Some countries have also put in place monetary policy committees where external members can help assess the risks involved and work on diverse scenarios.
If supply chain shocks are to become common, shouldn’t monetary policy consider the expertise of experts knowledgeable about those realities?
This bill adds safeguards in the conduct of monetary policy by specifying the dual mandate of monetary policy and by creating a monetary policy committee called the permanent committee. The composition of this committee and the process of selection of its members are of the utmost importance. The process needs to be open and transparent. These experts should be appointed after consultation, as I said previously, with organizations representing civil society and the economy, such as important business associations and labour organizations, so that the committee is best equipped to balance the goals of price stability and full employment. This committee would be credible to call for responsible behaviours from all economic actors.

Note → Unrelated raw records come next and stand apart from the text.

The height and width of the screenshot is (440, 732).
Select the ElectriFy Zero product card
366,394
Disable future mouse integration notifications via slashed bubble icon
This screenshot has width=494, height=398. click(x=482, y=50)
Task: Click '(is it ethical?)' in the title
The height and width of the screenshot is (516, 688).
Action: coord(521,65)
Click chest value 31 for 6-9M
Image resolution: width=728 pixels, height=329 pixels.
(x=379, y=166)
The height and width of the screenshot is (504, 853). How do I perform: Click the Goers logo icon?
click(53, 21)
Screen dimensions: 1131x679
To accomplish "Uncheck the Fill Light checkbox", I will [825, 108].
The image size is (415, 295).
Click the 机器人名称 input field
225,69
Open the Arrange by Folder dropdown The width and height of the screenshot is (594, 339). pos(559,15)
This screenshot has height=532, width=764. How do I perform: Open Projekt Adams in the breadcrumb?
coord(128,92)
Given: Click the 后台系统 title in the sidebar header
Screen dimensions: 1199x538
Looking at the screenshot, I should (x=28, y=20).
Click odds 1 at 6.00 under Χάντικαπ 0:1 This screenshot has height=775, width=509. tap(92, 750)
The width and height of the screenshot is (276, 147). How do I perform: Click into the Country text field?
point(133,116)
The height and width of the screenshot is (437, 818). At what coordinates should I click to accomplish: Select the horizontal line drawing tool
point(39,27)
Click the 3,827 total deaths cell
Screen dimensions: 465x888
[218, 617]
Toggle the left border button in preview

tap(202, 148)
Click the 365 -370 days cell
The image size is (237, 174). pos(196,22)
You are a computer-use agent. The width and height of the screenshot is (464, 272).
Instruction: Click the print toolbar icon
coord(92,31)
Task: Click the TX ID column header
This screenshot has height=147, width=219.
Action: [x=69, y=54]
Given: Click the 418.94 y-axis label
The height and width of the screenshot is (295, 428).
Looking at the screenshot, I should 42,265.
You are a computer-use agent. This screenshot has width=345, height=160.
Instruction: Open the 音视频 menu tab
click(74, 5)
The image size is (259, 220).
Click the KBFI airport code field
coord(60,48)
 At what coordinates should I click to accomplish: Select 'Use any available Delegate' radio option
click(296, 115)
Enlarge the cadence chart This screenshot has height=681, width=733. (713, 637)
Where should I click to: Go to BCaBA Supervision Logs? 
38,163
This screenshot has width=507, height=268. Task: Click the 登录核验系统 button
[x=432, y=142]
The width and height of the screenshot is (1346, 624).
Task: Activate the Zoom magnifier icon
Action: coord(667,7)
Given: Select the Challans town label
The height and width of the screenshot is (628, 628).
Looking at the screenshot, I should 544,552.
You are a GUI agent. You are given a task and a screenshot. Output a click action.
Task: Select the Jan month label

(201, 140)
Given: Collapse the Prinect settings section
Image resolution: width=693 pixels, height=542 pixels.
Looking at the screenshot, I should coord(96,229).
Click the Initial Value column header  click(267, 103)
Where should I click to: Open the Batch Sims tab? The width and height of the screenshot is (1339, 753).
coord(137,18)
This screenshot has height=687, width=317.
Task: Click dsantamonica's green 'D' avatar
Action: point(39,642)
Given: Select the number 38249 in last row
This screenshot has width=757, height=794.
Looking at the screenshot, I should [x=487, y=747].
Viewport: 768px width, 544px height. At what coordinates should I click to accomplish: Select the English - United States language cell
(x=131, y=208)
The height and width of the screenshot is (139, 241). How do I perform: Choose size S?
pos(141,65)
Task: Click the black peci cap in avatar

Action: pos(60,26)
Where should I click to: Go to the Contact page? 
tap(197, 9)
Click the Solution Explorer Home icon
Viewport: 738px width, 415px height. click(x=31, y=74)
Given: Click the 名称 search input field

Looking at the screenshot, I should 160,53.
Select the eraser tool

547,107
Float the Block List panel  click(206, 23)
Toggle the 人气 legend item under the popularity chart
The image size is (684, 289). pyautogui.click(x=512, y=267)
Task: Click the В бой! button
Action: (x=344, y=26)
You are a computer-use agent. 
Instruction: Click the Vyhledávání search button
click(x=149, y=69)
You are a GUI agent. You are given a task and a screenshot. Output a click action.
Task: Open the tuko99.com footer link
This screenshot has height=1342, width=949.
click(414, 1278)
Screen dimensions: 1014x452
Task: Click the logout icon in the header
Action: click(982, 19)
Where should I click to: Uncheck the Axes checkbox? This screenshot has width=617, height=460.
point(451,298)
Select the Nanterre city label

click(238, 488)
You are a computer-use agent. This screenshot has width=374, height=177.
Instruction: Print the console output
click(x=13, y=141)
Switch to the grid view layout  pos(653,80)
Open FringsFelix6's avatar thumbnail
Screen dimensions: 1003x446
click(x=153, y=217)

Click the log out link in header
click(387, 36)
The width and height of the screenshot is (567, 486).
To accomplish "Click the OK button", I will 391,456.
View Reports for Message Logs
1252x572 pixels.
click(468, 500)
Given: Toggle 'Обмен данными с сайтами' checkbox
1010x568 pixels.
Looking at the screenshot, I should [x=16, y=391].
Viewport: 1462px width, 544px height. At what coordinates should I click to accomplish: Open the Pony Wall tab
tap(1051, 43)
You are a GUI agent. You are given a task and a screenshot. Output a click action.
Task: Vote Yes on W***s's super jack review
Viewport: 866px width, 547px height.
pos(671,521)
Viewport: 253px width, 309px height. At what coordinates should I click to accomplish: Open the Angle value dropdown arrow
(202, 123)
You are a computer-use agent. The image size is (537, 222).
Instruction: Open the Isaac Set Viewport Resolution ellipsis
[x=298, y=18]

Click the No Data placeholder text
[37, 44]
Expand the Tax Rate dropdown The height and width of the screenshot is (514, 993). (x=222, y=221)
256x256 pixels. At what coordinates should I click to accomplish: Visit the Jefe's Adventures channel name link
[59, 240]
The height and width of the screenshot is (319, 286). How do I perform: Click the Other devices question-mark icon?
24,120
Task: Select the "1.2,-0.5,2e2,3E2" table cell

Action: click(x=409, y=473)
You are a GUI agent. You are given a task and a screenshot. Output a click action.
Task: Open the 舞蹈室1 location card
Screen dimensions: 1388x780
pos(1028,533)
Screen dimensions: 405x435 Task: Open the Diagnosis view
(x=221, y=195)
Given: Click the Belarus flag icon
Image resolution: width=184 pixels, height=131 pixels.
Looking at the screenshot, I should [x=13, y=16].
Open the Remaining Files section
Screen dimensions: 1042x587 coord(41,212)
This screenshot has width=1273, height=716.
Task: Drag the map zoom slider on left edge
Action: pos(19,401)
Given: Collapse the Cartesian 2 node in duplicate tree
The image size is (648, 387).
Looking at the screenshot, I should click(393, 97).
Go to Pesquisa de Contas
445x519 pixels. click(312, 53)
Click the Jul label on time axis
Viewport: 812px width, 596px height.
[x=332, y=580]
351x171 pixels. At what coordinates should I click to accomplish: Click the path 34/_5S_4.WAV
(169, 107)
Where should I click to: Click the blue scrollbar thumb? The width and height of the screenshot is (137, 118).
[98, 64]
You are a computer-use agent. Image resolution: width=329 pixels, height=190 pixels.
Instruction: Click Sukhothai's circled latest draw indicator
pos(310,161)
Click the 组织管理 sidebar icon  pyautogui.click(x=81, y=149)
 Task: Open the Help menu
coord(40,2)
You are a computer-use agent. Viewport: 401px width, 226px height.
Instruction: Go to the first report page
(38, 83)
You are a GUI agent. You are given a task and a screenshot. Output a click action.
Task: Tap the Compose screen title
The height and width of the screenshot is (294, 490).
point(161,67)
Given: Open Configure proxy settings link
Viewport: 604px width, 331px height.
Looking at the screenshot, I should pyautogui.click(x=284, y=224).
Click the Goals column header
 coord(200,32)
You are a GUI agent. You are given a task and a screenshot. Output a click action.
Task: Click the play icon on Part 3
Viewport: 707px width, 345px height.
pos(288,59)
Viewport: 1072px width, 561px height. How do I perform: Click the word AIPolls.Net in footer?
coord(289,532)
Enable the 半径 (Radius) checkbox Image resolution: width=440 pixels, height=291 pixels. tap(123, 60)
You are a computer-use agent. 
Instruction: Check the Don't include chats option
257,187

The committee would participate in the discussion about setting the policy rate. When I say “the committee,” I mean the big committee chaired by the governor, with the deputy governor and the external experts. They would participate and vote on setting the policy rate, as they do elsewhere. The members would adopt the annual cost-benefit analysis framework that supports policy; supervise the assessment of the effectiveness of monetary policy — because we can, as I said, question the link between increasing interest rates and taming inflation — ensure that the use of non-traditional tools is consistent with the bank’s mandate; and participate in the drafting of the five-year agreement with Canada.
Last but not least, I have to say that some parts of this bill have been inspired by the work done by a special committee appointed by the government of Australia to review the Reserve Bank of Australia Act. This report is entitled An RBA fit for the future. It was published in March 2023.
When I read this report, I said that’s a gift from I don’t know whom that gave me the legitimacy to pursue what I wanted to do, which is to introduce an amendment to the Bank of Canada Act so that it is modernized. But do you know who was on the committee that wrote this? Three experts worked together on the report, and it benefited from the experience of a former deputy governor of the Bank of Canada. Guess who? It was Carolyn Wilkins. It’s very interesting, so I was inspired by the recommendation of this report to draft this bill.
The time has come, colleagues, to demand greater transparency on the real impact of short- and medium-term monetary policy on the Canadian economy and to give the governor and his team the tools to achieve its main objective, because the main objective of the Bank of Canada is prosperity. It is not price stability at all costs.
When I realized that, I said this is how I have to talk about that. The governor and his team have powers to do anything they want to promote prosperity. Nowhere in the Bank of Canada Act is it underlined that price stability is to be the sole objective. It cannot be the sole objective. Because of that, I think it is very important to think about that and to put in place the institutional change in the act to balance the independence of the bank and the accountability principle. By having this external committee, which would have the right to speak outside of the bank, it creates confidence in the population that the bank is doing the right thing.
I’m finished with my speech. I can take questions, if you want. I would be pleased to answer them. Thank you very much.